Opinion
No. 2:19-cv-297 WBS EFB
03-04-2019
MEMORANDUM & ORDER RE: MOTION FOR PRELIMINARY INJUNCTION
Plaintiffs Frederick Mitchell, Kelly Mitchell, and Krista Mitchell brought this lawsuit, alleging that defendant Dayle Imperato discriminated against them on the basis of race in renting out her property. Before the court is plaintiffs' Motion for Preliminary Injunction. (Docket No. 17.)
This Order uses "defendant" to refer to Dayle Imperato because all of plaintiffs' allegations concern Ms. Imperato's individual conduct.
Plaintiffs' motion for temporary restraining order filed February 15, 2019, complaint filed February 19, 2019, and amended motion for preliminary injunction filed February 28, 2019 all purport to be signed by attorney Susan C. Wallace. However, the records of the State Bar of California show that Ms. Wallace's license to practice law was converted to inactive status on February 27, 2019.

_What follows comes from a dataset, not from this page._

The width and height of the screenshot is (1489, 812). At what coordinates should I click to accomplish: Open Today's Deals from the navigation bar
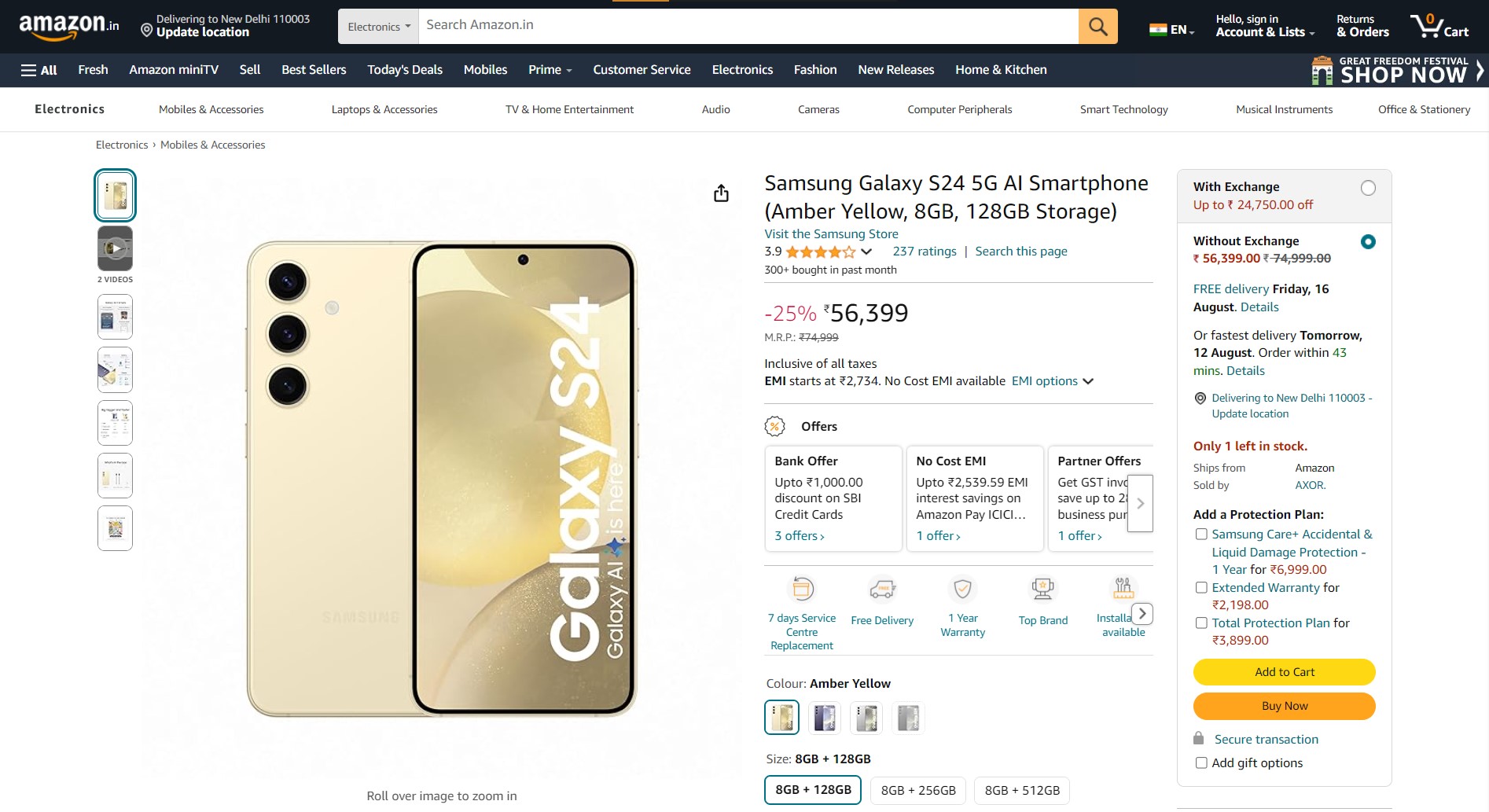pos(404,69)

I. Factual and Procedural Background
The court described much of the relevant factual and procedural background in its prior order denying plaintiffs' Motion for Temporary Restraining Order. (Docket No. 13.) After the court issued that order, the parties provided the court with additional information, which the court did not previously know.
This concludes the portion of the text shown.